Il me semble que cette épouse ne luttait plus guère pour se dominer, ce que laissait supposer la réflexion du mari : « Quand il n’y a pas de visite, elle est toujours comme ça. » Je crois volontiers qu’après un temps de rude combat, de supplications et de doutes, elle s’était abandonnée au Seigneur et avait reçu en retour la grâce mentionnée plus haut, celle de vivre sereinement dans un si douloureux état. Ainsi délivrée, guérie en quelque sorte, elle ne souhaitait pas l’autre guérison que lui proposaient des frères compatissants et bien intentionnés.
Que conclure de cela ? Que Dieu répond toujours à la prière de la foi, et qu’il faut être assez simple pour s’approcher librement du Père en lui faisant connaître nos besoins quels qu’ils soient, avec pleine assurance (Hébreux 4.16). Personne, en effet, n’a en lui-même toute la force de caractère pour traverser victorieusement une grande épreuve. Les affirmations et les résolutions que nous formulons quand tout va bien sont loin de suffire quand les douleurs sont intenables et ne nous lâchent pas. Nous avons tous besoin de recevoir de Dieu une bonne dose de sa patience, “la grâce suffisante” pour demeurer paisible et soumis dans ces rudes moments. Quant aux chrétiens bien portants, qu’ils ne se contentent pas de prodiguer de pieux conseils à ceux qui sont réellement éprouvés ! Il vaut mieux les conduire à Jésus et les encourager à demander une délivrance à Celui qui tient ses promesses. Naturellement, ce qui est dit ici au sujet de la souffrance physique est valable pour toute épreuve, quelle qu’elle soit. Grâce à Dieu, il est même possible de les regarder toutes comme un sujet de joie complète (relisez Jacques 1.2).

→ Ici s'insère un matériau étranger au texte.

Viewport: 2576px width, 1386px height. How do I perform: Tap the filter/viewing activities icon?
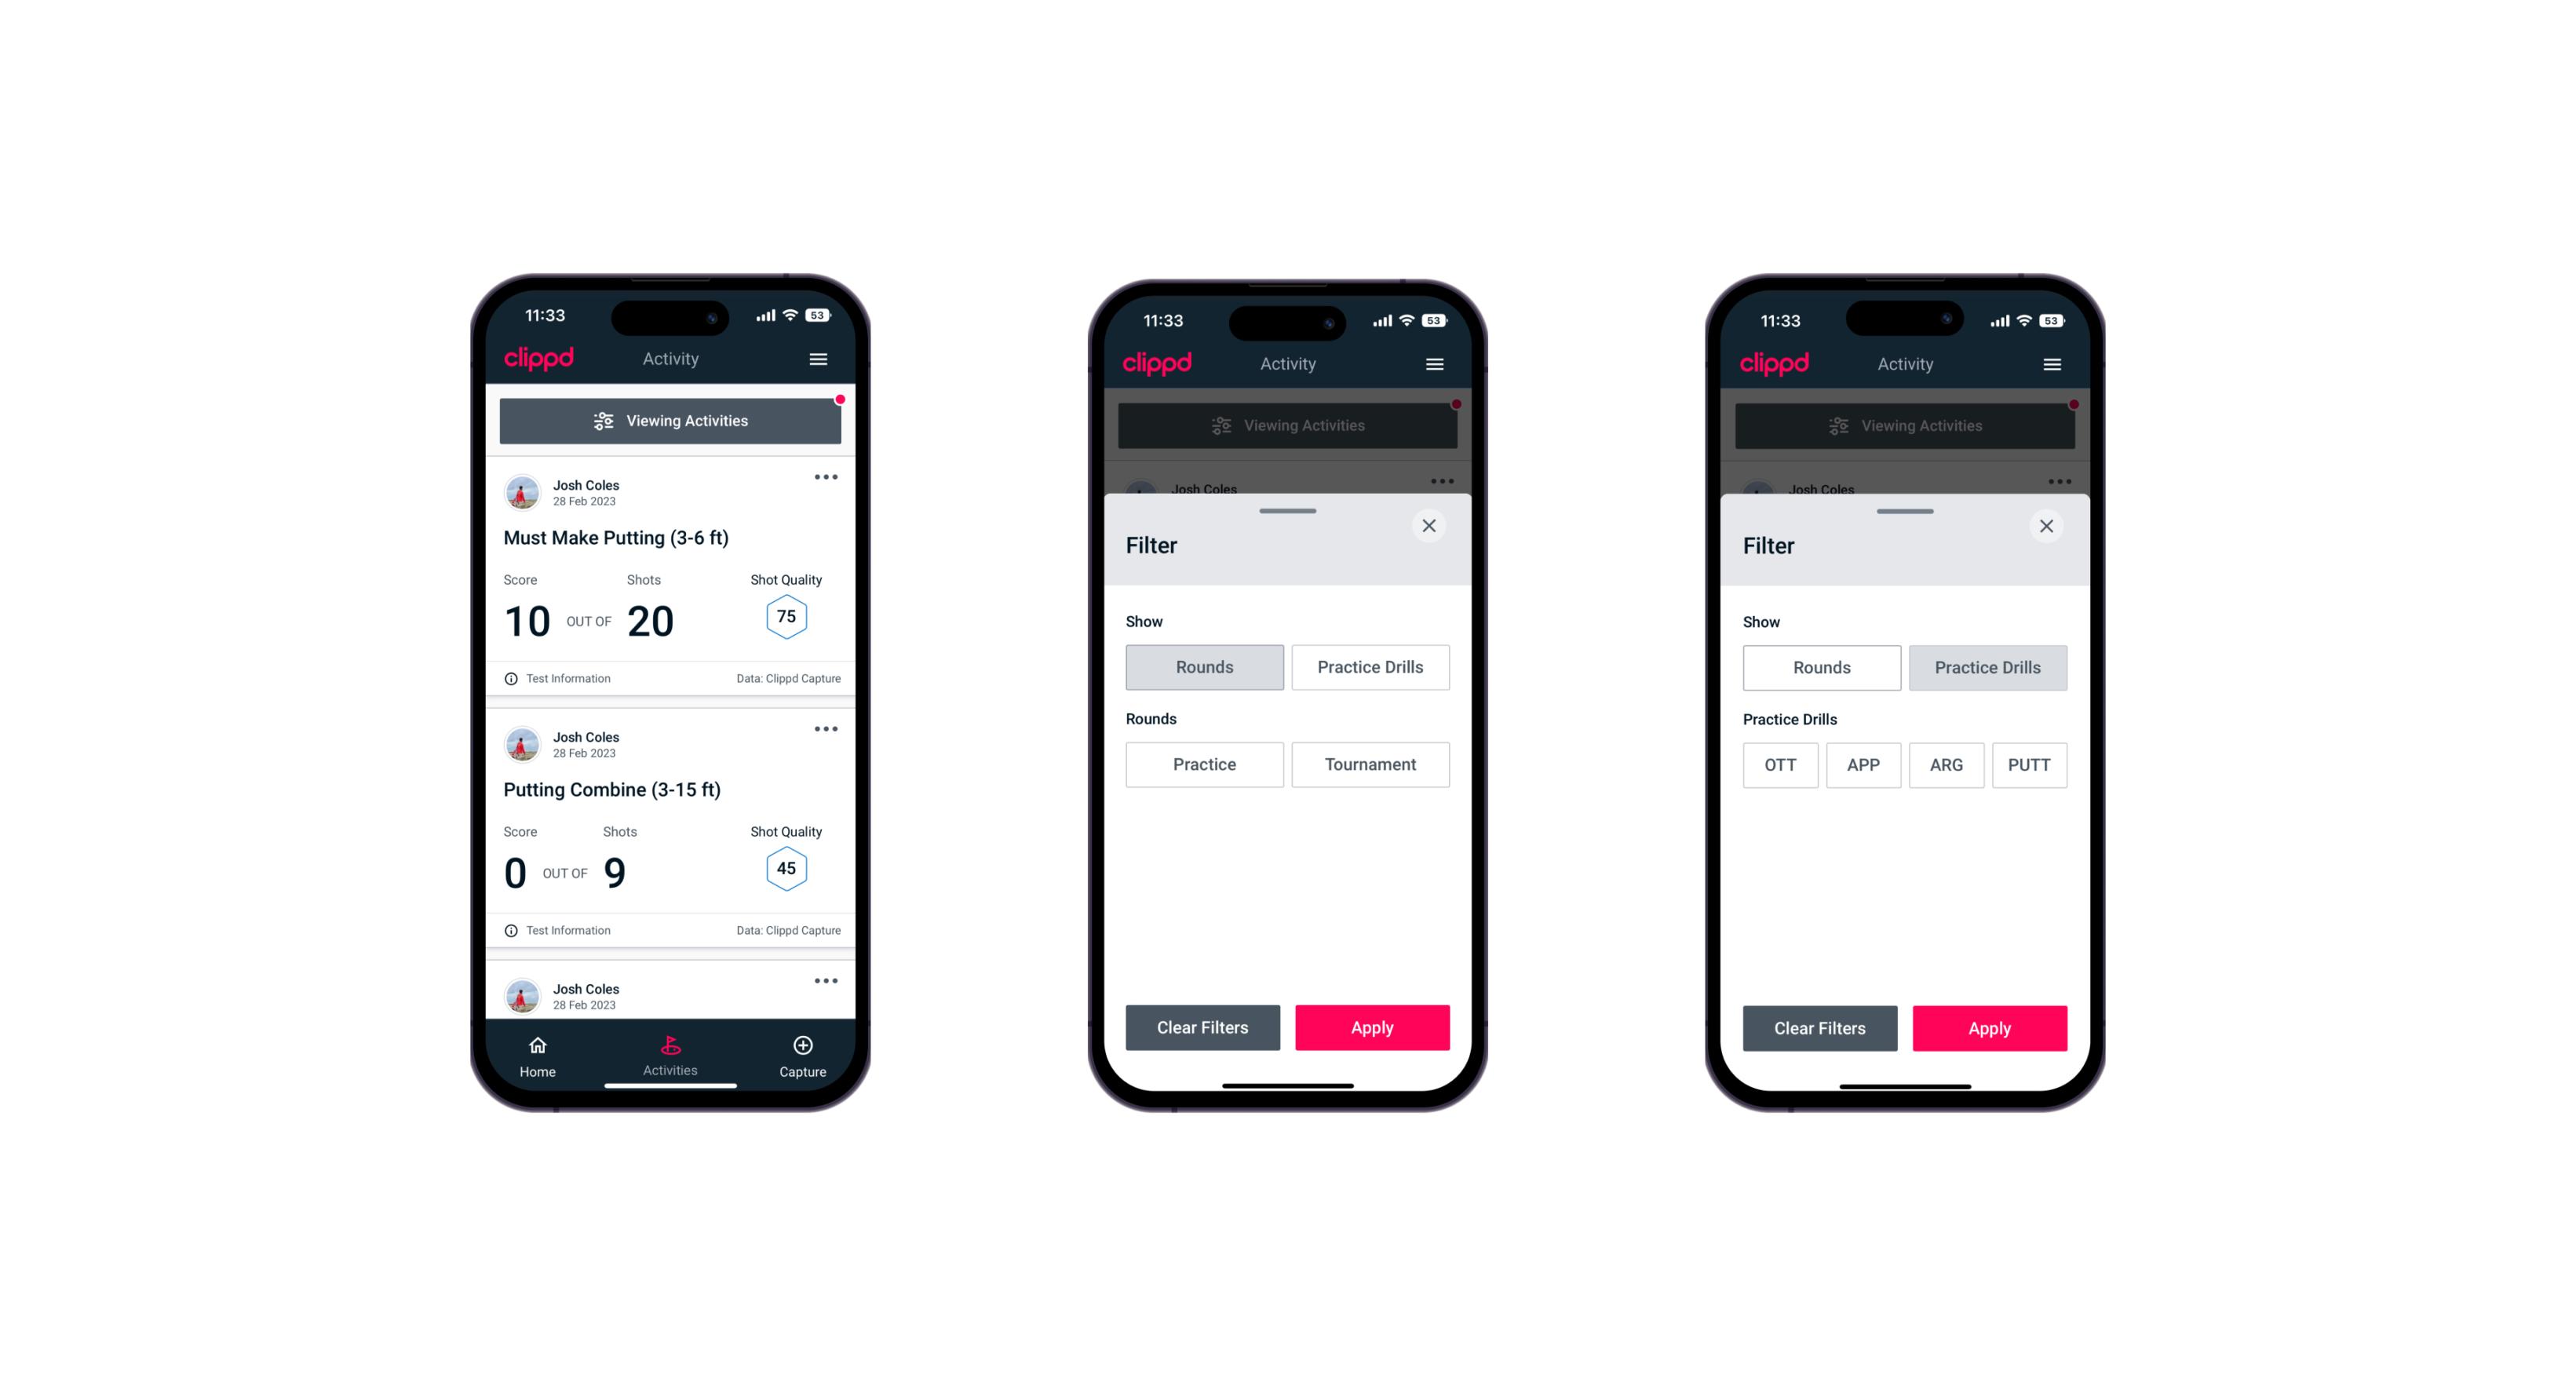click(x=603, y=421)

À la fin d’un tel chapitre, des questions ne manqueront pas de se poser à certains de nos lecteurs. Par exemple, celles-ci : Comment Dieu a-t-il parlé à l’apôtre Paul ? Comment a-t-il en- tendu le « ma grâce te suffit » ?
Honnêtement, je l’ignore. Si la Bible nous éclairait là-dessus, nous serions tentés de chercher à reproduire l’expérience qu’a vécue l’apôtre, ce qui serait une erreur et nous égarerait sûrement car Dieu parle « tantôt d’une manière et tantôt d’une autre » (Job 33.14). Le Seigneur – « selon le bon plaisir de sa volonté » – peut donner à son enfant qui l’implore, soit une conviction intérieure, soit un apaisement qui le libère ; il peut encore se servir d’une parole de l’Écriture ou d’un ami, ou de circonstances particulières pour l’éclairer. Il peut même ne rien dire du tout ou ne rien manifester. Quoi qu’il en soit, ne soyons pas dans l’inquiétude à ce sujet : Dieu sait comment rendre sa créature qui l’aime en mesure de discerner “elle-même” Sa volonté et de l’accepter, pourvu qu’elle soit déterminée à Lui obéir.